If Warren consistently demeans any group in this book, it’s not blacks but women. At one point, Burden’s thoughts turn “to Lois, who was damned good looking, a lot better looking, I suppose, than Anne, and juicy while Anne was inclined to bone and muscle under flesh. Lois looked edible, and you knew it was tender all the way through, a kind of mystic combination of filet mignon and a Georgia peach aching for the tongue and ready to bleed gold.”

Well, yum, yum, I suppose—but this view of women is fatal to the book. The above paragraph gives us all we know of Anne, the love interest, on whose decisions so much pivots. I have never seen a female character who appears on so many pages while remaining such a cipher, such an opacity. Anne is delineated by a series of tics, all of which have to do with aggrandizing the narrator—her habit of calling Jack by his full name and of making little silly rhymes out of it. (“Oh, Jackie Boy, oh Jackie Bird, it’s a wonderful night, a wonderful night, his eyes are not bad but his nose is a fright.”) There’s also a half-sentence about her charitable work.

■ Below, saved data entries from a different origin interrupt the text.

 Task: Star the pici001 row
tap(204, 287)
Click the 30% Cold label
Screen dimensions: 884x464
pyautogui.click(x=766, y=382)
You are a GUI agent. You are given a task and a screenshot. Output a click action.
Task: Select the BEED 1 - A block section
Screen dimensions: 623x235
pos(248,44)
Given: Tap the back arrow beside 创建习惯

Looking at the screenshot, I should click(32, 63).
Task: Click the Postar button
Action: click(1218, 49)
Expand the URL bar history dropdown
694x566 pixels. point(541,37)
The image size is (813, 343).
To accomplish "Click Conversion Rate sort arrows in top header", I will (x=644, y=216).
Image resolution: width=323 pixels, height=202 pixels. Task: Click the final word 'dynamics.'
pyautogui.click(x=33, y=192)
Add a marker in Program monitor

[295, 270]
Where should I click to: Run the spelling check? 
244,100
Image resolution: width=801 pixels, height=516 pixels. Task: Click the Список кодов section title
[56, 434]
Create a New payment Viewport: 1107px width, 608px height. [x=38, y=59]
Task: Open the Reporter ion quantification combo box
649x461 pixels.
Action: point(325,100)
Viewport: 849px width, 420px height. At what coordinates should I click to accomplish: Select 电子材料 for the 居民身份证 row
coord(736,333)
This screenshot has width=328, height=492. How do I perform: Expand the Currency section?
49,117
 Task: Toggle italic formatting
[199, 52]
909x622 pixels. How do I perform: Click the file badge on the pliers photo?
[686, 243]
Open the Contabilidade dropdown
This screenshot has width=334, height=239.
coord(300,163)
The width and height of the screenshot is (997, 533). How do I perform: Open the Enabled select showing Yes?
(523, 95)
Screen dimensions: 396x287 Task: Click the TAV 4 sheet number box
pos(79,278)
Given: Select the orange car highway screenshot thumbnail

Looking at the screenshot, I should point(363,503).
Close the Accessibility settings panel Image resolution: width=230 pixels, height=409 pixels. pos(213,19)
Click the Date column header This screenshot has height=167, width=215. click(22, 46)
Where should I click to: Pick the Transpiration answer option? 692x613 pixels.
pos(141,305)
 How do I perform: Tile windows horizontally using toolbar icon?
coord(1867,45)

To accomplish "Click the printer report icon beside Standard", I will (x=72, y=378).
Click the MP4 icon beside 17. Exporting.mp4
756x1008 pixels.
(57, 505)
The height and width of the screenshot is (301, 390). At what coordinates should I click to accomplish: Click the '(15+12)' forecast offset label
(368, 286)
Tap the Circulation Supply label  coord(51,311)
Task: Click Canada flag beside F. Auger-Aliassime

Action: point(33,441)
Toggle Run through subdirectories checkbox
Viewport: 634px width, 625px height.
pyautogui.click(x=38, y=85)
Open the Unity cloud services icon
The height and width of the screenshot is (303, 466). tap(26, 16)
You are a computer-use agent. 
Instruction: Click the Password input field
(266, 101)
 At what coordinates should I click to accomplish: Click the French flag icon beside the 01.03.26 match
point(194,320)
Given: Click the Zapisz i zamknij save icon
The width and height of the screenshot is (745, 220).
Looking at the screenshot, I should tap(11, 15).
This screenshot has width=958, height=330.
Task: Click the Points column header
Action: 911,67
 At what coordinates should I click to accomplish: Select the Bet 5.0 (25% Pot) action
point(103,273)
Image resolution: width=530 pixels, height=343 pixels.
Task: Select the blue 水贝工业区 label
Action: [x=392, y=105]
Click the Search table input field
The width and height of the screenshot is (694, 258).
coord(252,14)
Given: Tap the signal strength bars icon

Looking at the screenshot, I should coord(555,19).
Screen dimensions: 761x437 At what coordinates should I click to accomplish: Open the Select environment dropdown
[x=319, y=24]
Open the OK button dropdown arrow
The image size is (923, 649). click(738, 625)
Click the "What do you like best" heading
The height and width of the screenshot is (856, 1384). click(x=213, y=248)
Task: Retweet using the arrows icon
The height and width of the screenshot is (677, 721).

And that’s it. Especially since she makes such a lousy … well, meal, to judge from above … what is there left for Jack to fall in love with, let alone be obsessed with for 20 years? Why does Anne fall in love with Willie Stark?

We could perform the same exercise with Anne’s fellow ciphers—Adam Stanton, Burden’s putative father “The Scholarly Attorney,” and Willie Stark himself, none of whom evolves by a micron in the course of the book. (The only exception is Willie’s blaze-of-light conversion to populism, when he discovers the party machine has been using him as a patsy. This conversion has all the subtlety of the Charles Atlas 98-Pound Weakling ad.)

But let’s not and say we did. It has been a pleasure traveling south with you.